A couple of months before last Xmas (2016) my wife asked me a number of times if I was noticing anything wrong with her speech. At that time I couldn't. But as Xmas approached I did start to notice a slight slurring; the pronunciations were not quite right. So we organised a visit with her GP, who in turn—due to spotting some slight quivering with my wife's tongue—decided to refer her to a neurologist.
The appointment with the neurologist was in the first week of January, 2017. After a number blood tests to rule out some other possibilities, an MRI brain scan (to rule out a stroke or any such similar), and some nerve tests at the second appointment (which included sticking a very fine pin in her tongue), he provisionally diagnosed motor neuron disease (MND) or, as it is known in America, amyotrophic lateral sclerosis (ALS).
The neurologist referred us to an MND specialist. I won't go into the huge story behind actually getting to see the MND specialist here (maybe in a later post), but we didn't get to see such a specialist for a number of months after the referral.
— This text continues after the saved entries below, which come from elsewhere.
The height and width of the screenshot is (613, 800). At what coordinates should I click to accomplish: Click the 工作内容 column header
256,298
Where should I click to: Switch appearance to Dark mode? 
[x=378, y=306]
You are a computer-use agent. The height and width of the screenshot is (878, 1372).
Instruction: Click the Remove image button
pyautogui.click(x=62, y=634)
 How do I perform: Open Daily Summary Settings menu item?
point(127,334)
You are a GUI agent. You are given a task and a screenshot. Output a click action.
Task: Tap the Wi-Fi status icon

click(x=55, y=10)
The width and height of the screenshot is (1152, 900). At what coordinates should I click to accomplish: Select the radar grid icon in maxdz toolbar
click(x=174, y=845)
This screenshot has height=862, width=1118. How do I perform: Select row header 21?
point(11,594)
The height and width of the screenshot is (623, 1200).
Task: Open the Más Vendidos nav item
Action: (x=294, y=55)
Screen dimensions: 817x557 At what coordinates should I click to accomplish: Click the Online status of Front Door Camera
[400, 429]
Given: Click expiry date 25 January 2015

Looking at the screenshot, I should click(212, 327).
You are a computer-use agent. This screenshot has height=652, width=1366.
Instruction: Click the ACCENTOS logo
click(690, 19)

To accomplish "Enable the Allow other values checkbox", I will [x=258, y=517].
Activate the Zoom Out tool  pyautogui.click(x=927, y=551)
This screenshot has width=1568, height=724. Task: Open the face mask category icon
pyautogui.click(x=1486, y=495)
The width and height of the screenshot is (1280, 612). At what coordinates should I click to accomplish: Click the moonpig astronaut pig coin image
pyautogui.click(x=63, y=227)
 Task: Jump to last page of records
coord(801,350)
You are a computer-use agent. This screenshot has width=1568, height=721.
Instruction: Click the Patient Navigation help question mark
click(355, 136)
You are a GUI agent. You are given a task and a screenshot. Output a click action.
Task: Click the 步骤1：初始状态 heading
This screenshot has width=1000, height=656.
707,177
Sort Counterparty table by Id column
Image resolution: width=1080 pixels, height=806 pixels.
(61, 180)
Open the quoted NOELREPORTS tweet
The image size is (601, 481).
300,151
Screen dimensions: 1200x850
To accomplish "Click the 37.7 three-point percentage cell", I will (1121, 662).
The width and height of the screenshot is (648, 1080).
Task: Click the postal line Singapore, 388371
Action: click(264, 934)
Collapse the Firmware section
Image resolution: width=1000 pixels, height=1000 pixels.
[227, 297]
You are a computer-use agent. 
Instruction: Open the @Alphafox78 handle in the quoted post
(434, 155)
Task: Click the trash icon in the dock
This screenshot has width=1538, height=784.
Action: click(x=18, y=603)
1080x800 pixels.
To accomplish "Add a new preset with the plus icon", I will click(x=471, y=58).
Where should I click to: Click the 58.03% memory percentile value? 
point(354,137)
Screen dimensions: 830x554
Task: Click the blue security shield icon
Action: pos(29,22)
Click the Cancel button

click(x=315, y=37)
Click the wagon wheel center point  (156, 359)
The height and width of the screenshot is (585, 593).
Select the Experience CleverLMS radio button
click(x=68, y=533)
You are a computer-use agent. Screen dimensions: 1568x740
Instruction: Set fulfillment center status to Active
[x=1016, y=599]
When we finally got to see the MND specialist she ran two more blood tests to rule out myasthenia gravis (MG) and something else that I cannot remember the name of. After about two months these tests, which apparently have to be sent to the east coast and take some time to process, were back and were both negative—leaving us with MND now at about a 95% certainty.
So, probably sometime in May we were faced with the most likely fact that my wife had the progressive bulbar palsy (PSP) version of motor neuron disease (MND)—i.e., PSP/MND.